Q: What about Jewish players during that time?

A: There weren’t a lot of Jewish players in the league, not because they were kept out, but because there just weren’t a lot of Jewish players in general. Hank Greenberg was one of the only ones and he dealt with antisemitism, which was very similar to the anti-black sentiment. There would be guys in the stands and other players who were racist or antisemitic who would scream epithets, so he understood what the black players were going through more than the average player did.

Q: How did the book come about and what do you think it contributes to the subject of baseball during World War II?

A: David [Hubler] interviewed players in 1992 with the idea of writing a fictional book based on real events in their lives. Eventually, he decided to write a non-fiction book, which is when he contacted me. He was interested in keeping the story as close to D.C. as possible. But we cover things that were going on all over. For example, a lot of African-Americans moved up from the South as part of the war effort to work in the factories and there was a race riot in Detroit involving integration. We talk about Nazi saboteurs who ended up being tried in D.C. We write about the Battle of the Coral Sea, Japanese-American internment camps, and various areas of rationing that affected the players and the game.

I also learned that baseball terminology was used overseas during the war. For example, there were checkpoints manned by German soldiers who spoke English – because they went to school here or because their families had lived here and then they went back to serve in the Wehrmacht. During the Battle of the Bulge, the Germans changed road signs, wore American uniforms. So the Americans would ask baseball questions to make sure a soldier wasn’t a German spy. An American brigadier general drove up to the checkpoint in a jeep and they asked him who was the shortstop for the Cubs and he said the Cubs were in the American League rather than the National League and that he wasn’t a baseball fan, so they held him at gunpoint for several hours. During Operation Torch [the British-American invasion of French North Africa in November 1942], the American military used baseball code for when they were going to launch the attack.

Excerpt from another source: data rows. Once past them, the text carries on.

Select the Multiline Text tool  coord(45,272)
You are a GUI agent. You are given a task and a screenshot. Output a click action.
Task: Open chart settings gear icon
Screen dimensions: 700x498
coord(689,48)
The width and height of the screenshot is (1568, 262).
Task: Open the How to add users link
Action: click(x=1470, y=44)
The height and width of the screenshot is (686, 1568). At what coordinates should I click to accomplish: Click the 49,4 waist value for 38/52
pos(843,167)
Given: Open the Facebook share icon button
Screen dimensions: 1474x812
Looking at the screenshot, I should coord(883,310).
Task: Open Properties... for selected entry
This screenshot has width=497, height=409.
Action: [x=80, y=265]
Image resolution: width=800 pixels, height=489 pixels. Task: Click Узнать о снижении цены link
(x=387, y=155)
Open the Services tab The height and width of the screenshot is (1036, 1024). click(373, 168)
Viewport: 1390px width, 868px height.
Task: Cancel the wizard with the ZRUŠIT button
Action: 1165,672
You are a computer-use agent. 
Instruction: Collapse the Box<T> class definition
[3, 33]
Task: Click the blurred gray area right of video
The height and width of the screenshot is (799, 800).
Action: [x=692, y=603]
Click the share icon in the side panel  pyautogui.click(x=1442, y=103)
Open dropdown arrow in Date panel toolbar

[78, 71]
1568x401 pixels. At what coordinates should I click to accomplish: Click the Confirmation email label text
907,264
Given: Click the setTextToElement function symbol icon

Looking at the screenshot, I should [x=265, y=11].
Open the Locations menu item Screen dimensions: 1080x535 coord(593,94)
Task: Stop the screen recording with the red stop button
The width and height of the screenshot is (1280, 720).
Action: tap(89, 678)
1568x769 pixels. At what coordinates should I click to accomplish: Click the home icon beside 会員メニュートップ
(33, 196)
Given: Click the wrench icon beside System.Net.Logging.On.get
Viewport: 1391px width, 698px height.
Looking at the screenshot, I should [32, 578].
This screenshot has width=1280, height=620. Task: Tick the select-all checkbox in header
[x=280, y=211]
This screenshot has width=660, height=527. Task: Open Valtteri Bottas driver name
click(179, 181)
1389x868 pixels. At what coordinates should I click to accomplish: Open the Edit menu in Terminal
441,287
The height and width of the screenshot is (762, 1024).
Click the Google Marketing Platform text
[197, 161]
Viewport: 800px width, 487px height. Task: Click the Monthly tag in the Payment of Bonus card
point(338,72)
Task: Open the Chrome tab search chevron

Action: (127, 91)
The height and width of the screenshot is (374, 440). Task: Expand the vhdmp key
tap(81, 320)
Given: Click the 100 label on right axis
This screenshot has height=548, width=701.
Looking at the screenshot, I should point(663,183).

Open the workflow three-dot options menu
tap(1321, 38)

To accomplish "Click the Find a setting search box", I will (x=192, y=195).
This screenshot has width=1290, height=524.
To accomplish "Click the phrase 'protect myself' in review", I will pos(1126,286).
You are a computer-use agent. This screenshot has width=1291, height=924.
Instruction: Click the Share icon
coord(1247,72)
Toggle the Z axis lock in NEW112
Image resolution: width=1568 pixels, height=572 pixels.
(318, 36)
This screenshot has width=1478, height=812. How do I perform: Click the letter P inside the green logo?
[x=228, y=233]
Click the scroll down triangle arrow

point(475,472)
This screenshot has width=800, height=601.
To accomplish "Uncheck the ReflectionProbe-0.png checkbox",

Q: Does your family have a personal connection to the war?

A: I partially dedicated the book to the memory of my grandfathers, who both served in the war. My mom’s father, Alvin Lazaroff, served as a Navy dentist on a supply ship, the USS Cottle, in the Japanese Theater in the Pacific, while my father’s father, Jack Drazen, served in Patton’s Army in a Sherman Tank in the European Theater, fought in the Battle of the Bulge, and was the second tank through the gates as a liberator of the Zwickau subcamp of the Flossenbürg Concentration Camp Complex. Both of my grandfathers’ service in the war is one reason I am so interested in World War Two, along with my general passion for history.